Red Hat Bugzilla – Bug 49848
povray segfaults on incorrect #macro definition
Last modified: 2008-05-01 11:38:00 EDT
From Bugzilla Helper: User-Agent: Mozilla/5.0 (X11; U; Linux 2.2.19 i686; en-US; rv:0.9.1) Gecko/20010607 Description of problem: povray segfaults on a #macro definition lacking the () paramter parenthesis. However, not on every such a #macro, it depends on statements preceeding the bad #macro. How reproducible: Always Steps to Reproduce: 1. Create a file crash-me.pov with following content: #include "colors.inc" #declare Description = "16bit heightfiled, rough, no smoothing" #declare FileName = "small" #declare LSDistance = 30; #macro LightSource0 light_source{<2*LSDistance,LSDistance,0> White} #end 2. run $ x-povray +Icrash-me.pov +Ocrash-me.png Actual Results: It prints following output and segfaults: Persistence of Vision(tm) Ray Tracer Version 3.1g.Linux.gcc This is an unofficial version compiled by: Red Hat Software <http://www.redhat.com> The POV-Ray Team(tm) is not responsible for supporting this version. Copyright 1999 POV-Ray Team(tm) Parsing Options Input file: crash-me.pov (compatible to version 3.1) Remove bounds........On Split unions........Off Library paths: /usr/lib/povray31 /usr/lib/povray31/include Output Options Image resolution 320 by 240 (rows 1 to 240, columns 1 to 320). Output file: crash-me.png, 24 bpp PNG Graphic display.....Off Mosaic preview......Off CPU usage histogram.Off Continued trace.....Off Allow interruption...On Pause when done.....Off Verbose messages....Off Tracing Options Quality: 9 Bounding boxes.......On Bounding threshold: 25 Light Buffer.........On Vista Buffer.........On Antialiasing........Off Radiosity...........Off Animation Options Clock value.... 0.000 (Animation off) Redirecting Options All Streams to console..........On Debug Stream to console.........On Fatal Stream to console.........On Render Stream to console........On Statistics Stream to console....On Warning Stream to console.......On Parsing....#declare LSDistance = 30; #macro LightSource0 light_source <----ERROR crash-me.pov:9: error: ( expected but light_source found instead. Segmentation fault (core dumped) Expected Results: Everything as in Actual results (including the error message at the end, which is correct), except the segfault. Additional info: Whether it crashes or not depends on what preceeds the bad #macro definition. So the example I send is one of the shortest files triggering the bug I was able to create, a #macro alone doesn't suffice.

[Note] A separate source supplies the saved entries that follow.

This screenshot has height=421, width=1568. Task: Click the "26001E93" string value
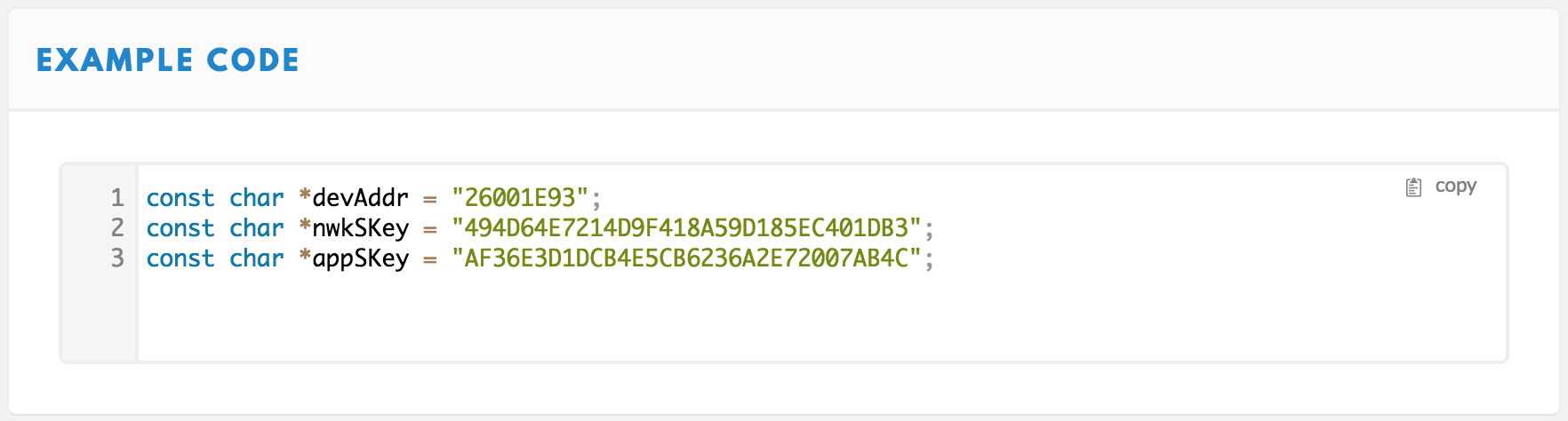click(x=520, y=197)
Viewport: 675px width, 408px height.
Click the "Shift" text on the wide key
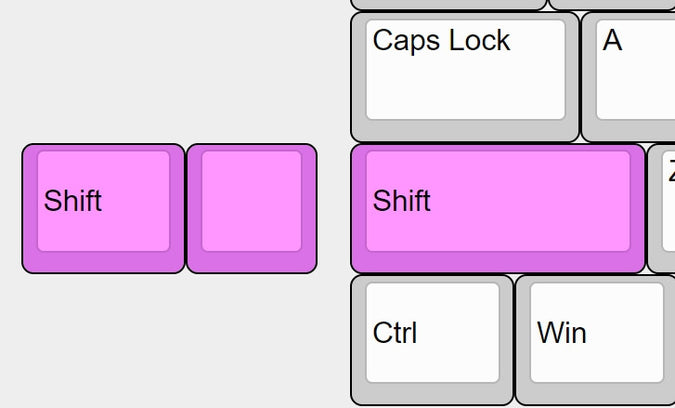(402, 201)
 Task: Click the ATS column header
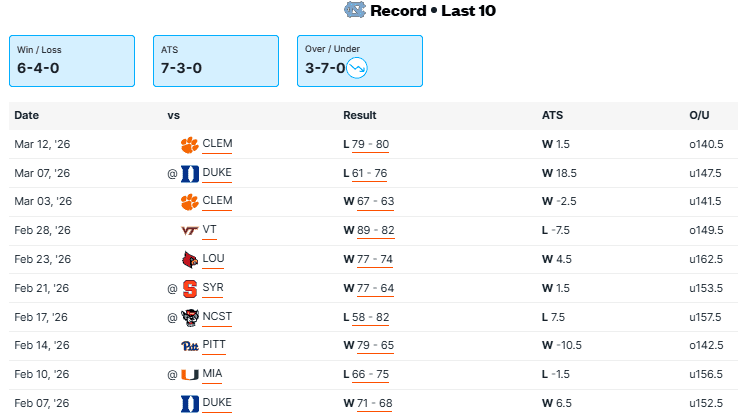552,115
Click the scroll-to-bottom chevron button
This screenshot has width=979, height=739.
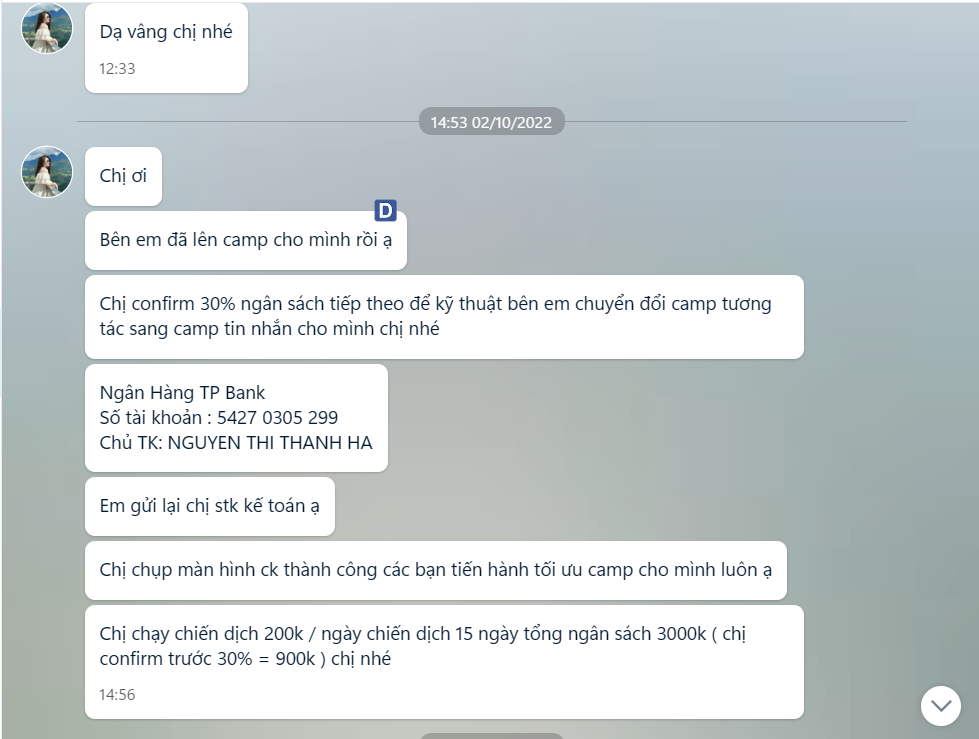(940, 706)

I getting in tough with the maintainers of povray on this. You may want to do the same. Tim
The bug is near line 3153 tokenize.c (function Parse_Macro) you find New->Macro_Filename = NULL; New->Macro_Name=POV_STRDUP(Token.Token_String); GET (LEFT_PAREN_TOKEN); New->Num_Of_Pars=0; /* <<== BUG! */ change the order to New->Num_Of_Pars=0; /* Move here! */ New->Macro_Filename = NULL; New->Macro_Name=POV_STRDUP(Token.Token_String); GET (LEFT_PAREN_TOKEN); This should fix the crash later on in Destroy_Macro. -- Thorsten Froehlich, POV-Team
Thanks for the patch - unfortunately powertools has been discontinued, so there's no next release to fix this in.